«Приехав в Бирму для ознакомления со страной и народом, я, конечно, всего охотнее поселился бы именно среди этого народа. Но на месте убеждаешься в наивности подобных желаний. Англичане в своих азиатских владениях поставили себя так по отношению к туземцам, что последние, хотя и беспрекословно повинуются им во всем, ненавидят их как своих врагов в угнетателей. Причиной этому не столько материальный, — сколько нравственный гнет. Англичанин в Азии обычно считает себя неизмеримо выше туземца и выказывает это ему при каждом удобном случае. Туземец не имеет возможности по своему правовому положению отвечать тем же, но в его взгляде, когда он смотрит на белого, чувствуется многовековая обида…»
Жирмунский был вынужден остановиться в английской семье, остаться в «мире белых», как ни печалью это было. И в результате он, при всей своей добросовестности, упустил некоторые детали, которые понял бы совершенно иначе, имей в качестве проводника по Бирме местного жителя. Характерно, например, что, подробно описывая бирманские пагоды, рассказывая о религии и архитектуре бирманцев, Жирмунский подмечает: «Бирманцы настолько веротерпимы, что допускают белых в свои храмы, даже в обуви, в то время как сами всегда ходят босые». А ведь как раз в эти дни Бирма бурлила, оживленно обсуждая именно «башмачный вопрос»: то, что европейцы входят в бирманские пагоды не снимая обуви, оскорбляло бирманцев, было для них лишним напоминанием об их рабском состоянии. Пройдет несколько лет, бирманцы добьются отмены этой позорной привилегии для европейцев, и это будет один из первых побед национально-освободительного движения в Бирме.

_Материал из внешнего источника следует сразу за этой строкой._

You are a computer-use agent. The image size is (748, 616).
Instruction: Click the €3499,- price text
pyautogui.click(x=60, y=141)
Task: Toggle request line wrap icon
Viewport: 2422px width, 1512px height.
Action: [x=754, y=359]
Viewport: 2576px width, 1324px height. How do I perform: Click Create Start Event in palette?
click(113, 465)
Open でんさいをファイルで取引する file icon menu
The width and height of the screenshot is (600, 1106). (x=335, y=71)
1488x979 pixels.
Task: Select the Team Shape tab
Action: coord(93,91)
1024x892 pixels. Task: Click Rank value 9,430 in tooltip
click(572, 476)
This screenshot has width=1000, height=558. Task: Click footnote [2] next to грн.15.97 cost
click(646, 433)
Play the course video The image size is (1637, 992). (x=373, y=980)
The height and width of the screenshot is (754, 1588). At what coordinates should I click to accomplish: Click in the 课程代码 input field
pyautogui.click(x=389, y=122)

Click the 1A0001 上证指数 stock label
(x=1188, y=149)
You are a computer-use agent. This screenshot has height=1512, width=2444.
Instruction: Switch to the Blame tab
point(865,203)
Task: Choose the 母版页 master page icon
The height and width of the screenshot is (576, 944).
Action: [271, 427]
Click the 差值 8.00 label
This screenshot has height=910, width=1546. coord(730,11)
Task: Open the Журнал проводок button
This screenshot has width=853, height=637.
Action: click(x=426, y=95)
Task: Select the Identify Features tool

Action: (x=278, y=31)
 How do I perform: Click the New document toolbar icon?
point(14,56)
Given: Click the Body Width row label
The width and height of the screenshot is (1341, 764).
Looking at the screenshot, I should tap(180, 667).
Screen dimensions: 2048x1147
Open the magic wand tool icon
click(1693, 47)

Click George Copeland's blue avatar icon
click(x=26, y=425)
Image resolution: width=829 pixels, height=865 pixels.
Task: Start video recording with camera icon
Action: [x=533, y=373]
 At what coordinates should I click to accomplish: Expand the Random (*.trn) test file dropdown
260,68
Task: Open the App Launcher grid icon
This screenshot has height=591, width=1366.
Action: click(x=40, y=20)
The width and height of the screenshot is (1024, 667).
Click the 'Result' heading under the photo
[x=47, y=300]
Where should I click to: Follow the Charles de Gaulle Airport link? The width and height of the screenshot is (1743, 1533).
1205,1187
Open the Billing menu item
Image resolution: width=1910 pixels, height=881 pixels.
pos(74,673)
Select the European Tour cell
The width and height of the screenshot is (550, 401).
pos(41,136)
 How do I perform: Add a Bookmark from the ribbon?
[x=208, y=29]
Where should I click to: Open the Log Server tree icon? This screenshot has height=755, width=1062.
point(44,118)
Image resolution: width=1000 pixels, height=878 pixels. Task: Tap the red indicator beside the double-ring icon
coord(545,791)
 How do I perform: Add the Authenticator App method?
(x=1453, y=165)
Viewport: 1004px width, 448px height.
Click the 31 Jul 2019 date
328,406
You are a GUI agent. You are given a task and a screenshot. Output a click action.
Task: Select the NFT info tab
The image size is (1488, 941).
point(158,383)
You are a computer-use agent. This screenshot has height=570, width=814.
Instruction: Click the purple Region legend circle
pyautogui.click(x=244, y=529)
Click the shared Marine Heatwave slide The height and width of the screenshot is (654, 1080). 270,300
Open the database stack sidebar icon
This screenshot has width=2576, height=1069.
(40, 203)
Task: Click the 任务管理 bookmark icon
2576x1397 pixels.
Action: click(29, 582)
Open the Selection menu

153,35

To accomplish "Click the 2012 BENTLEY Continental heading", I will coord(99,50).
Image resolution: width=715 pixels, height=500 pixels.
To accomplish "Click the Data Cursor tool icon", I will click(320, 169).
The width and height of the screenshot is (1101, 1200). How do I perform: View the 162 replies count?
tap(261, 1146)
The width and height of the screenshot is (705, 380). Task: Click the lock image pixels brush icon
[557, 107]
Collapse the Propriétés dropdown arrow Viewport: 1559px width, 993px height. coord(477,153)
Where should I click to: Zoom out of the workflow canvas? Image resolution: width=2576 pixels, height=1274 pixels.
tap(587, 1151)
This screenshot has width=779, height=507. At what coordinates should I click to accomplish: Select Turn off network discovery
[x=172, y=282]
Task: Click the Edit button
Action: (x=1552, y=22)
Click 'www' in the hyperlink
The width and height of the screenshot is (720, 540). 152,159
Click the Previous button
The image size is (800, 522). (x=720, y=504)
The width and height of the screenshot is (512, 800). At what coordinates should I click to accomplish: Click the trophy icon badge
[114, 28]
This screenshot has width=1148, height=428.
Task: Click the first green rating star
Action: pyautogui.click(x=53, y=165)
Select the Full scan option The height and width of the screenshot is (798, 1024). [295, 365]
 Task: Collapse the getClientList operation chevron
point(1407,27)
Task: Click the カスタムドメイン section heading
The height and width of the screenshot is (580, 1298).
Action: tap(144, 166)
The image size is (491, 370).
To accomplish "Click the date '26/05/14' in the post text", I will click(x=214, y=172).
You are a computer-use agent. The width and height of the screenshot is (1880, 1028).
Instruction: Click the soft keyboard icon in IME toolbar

Но, вернее всего, эта буря не затрагивала спокойной глади чиновничьего дома, где жил Жирмунский. Английский колониальный мирок в Бирме к этому времени уже установился, оброс традициями, замкнулся в себе, а национальная борьба была еще приглушена и не видна приезжему, не имевшему ни знакомых, ни связей, ни специальных знаний, позволяющих свободно общаться с бирманцами. И русский геолог, столь ярко и подробно рассказывающий об архитектуре и религии, о скульптурах и художниках, о природе Бирмы, становится лишь посторонним наблюдателем, когда сталкивается с социальной действительностью. Тем не менее видит он значительно больше, чем привыкший к порядкам колониальной империи англичанин. «Поезд, — пишет Жирманский, вторя де-Воллану и Вяземскому, — как обычно содержит великолепные вагоны 1 и 2 класса для англичан и грязные, решетчатые, маленькие вагоны для туземцев, к тому же битком набивающих их». Дискриминация, скрытая в других местах, но очевидная на железной дороге, сразу бросалась в глаза русским путешественникам. Она была дика для их глаза, она напоминала о том, что бирманцы низведены на положение людей второго сорта». И, несмотря на определенную «идеологическую обработку» гостя, которую провели его английские хозяева, Жирмунский после путешествия по Бирме смог сказать с уверенностью: «Теперь же, — увы! эти богатства высасываются англичанами, отправляющими их к себе на родину. Англия освободила бирманский народ от исключительной тирании ее царей (о тирании Тибо Жирмунский, конечно же, слышал от англичан. —
Жирмунскому удалось побывать в бирманских джунглях и даже отправиться на охоту с местным торговцем шкурами диких зверей. Он оставил нам единственное, пожалуй, в русской литературе описание бирманского леса и животного мира. Затем путешествие привело геолога в мертвый город Сагайн — бывшую столицу Бирмы, оставленную жителями (современный город того же названия построен несколько в стороне от руин столицы).
«Дальше, дальше, в глубь страны…»
Поезд останавливается на маленьких станциях, Жирмунский выходит на тихие перроны, над которыми нависают кроны манговых деревьев, бродит по улицам бирманских городков и деревень и старается понять, разобраться и передать будущему читателю все очарование и полноту бирманской жизни. И опять — как только Жирмунский описывает то, что видел, и делает обобщения и заключения именно на основе этого, его наблюдения и выводы интересны и даже сегодня не потеряли своего значения. Но порой вдруг слышишь голос англичанина, разъясняющий этому наивному русскому, что к чему.
«У этой женщины было белое лицо — совершенно белое, точно маска клоуна. Это объясняется привычкой бирманок употреблять едкую пудру таннака из тертого сандалового дерева, обладающую сильным и приятным ароматом, но сильно портящую кожу на лице». Конечно, относительно пудры просветила его англичанка. Не могла же она признать, что пудра таннака, столь некрасиво для ее европейского глаза ложащаяся толстым слоем на лица бирманок, на самом деле смягчает кожу и уничтожает морщины — лица даже пожилых бирманок гладкие, молодые.